If the state quantity comparison value is equal to or greater than the threshold value, the control parameter adjusting unit 33 changes the values of the control parameters of the motor control unit 11 and the control model unit 21 in conjunction with each other, and the state quantity comparison value becomes a threshold. Until the value falls within the value, the control parameter value is changed from the operation by the same command. If the state quantity comparison value is within the threshold value, it is determined that the control parameters of the actual machine and the simulation have become approximate values, and the adjustment operation is terminated. Here, the method of changing the control parameter value uses a method of determining the correction direction based on the sign of the state quantity comparison value, and determining the correction amount based on the magnitude of the state quantity comparison value with respect to the threshold.
[0013]
Whether to perform the adjustment operation during the normal operation or to interrupt the normal operation and execute the special adjustment operation can be selected by the operator via the control device. Further, during the normal operation, the state quantity comparison value is successively monitored in the evaluation quantity calculation unit 32, and if the state quantity comparison value becomes large, it is determined whether or not adjustment is necessary or unnecessary. The operation may be executed.
[0014]
Hereinafter, a first specific example of the present invention will be described with reference to FIG.
The motor control unit 11 includes a position / speed control loop 111 and an amplifier 112. The motor control unit 11 inputs a position (angle) command for normal work and outputs a torque command to the amplifier 112, thereby The mechanism 13 is driven. The position / velocity control loop 111 uses, for example, the position proportional / velocity proportional integral control shown in FIG. Similarly, the control model unit 21 also includes a position / speed control loop model 211 and an amplifier model 212. By inputting a position (angle) command during normal operation and outputting a torque command to the amplifier model 212. , And a model structure for driving the mechanism model unit 22.
[0015]
Further, when gravity acts on the mechanical unit assumed in the basic configuration, when the friction of the speed reducer is large, or when the demand for adjustment accuracy is high, to eliminate the difference between the actual machine unit and the simulation unit, gravity and friction are required. Can be compensated. The motor control unit 11 has a built-in external force compensating unit 15 for gravity, static friction and dynamic friction of the mechanism unit 12, and calculates gravity torque and friction torque according to position feedback (hereinafter referred to as FB) to obtain torque. By adding to the command, the effect of external force is compensated. Alternatively, the control model unit 21 incorporates the gravity model of the motor model 23 and the external force compensating unit model 25 of the static friction and dynamic friction models, and calculates the gravitational torque and the friction torque according to the command, and adds them to the torque command. By doing so, the effect of external force may be simulated. Whether to enable the external force compensating unit 15 or the external force compensating unit model 25 is selected as necessary.

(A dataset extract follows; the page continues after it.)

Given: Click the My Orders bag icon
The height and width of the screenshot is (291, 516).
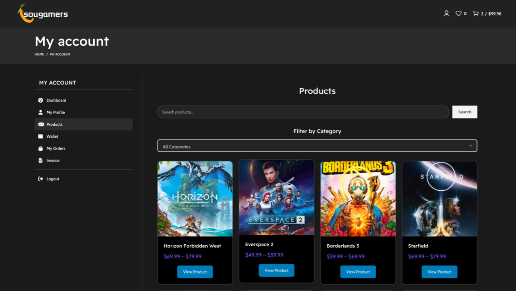Looking at the screenshot, I should point(40,148).
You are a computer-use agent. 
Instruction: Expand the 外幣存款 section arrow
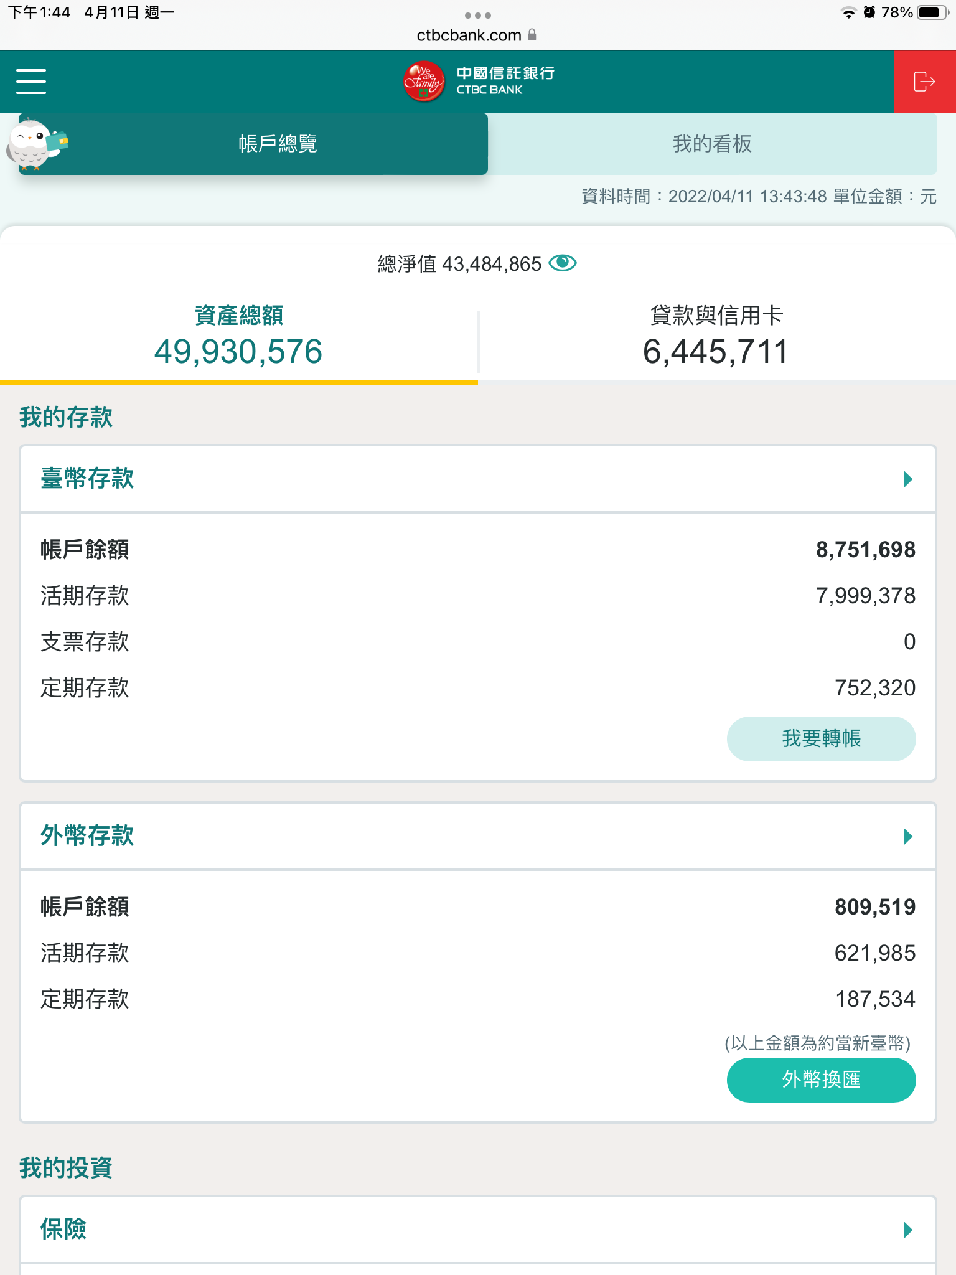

Similarly, when the control target is a robot having a plurality of links, a posture change occurs due to a normal operation command, so that the load inertia of each axis fluctuates in real time. Therefore, by having a model of the mechanism in advance, solving the dynamics calculation in real time, and obtaining the load inertia for each posture, the influence of the posture change is compensated when adjusting the control parameters.
Hereinafter, a method of adjusting the speed loop gain Kv and the position loop gain Kp of the motor control unit 11 will be described. Here, the adjustment operation is performed using a command during normal operation, but a special adjustment operation command may be used.
[0016]
(1) Preparation for adjustment
In the motor control unit 11 of the actual machine unit 10, Kp is set as an initial value of the position loop gain and the speed loop gain before adjustment.₀, Kv₀Set. In addition, the control model unit 21 of the simulation unit 20 also uses the same Kp as the initial values of the position loop gain and the speed loop gain as the actual machine unit 10.₀, Kv₀Set.
The position command at the time of the operation shown in FIG. 3A is input from the host controller to the motor control unit 11 of the real machine unit 10 and the control model unit 21 of the simulation unit 20. This command is, for example, a command to move from one point during the work to another point.
[0017]
(2) Adjustment of speed loop gain Kv
For the adjustment, a constant value section (steady state) of the position command is used, and the differential value of the position FB detected by the position detector 14 and the position detector model 24 connected to the motor 13 and the motor model 23 for this command ( The speed FB) is defined as a state quantity. The speed command and the speed FB of the real machine unit and the simulation unit have waveforms shown in FIG.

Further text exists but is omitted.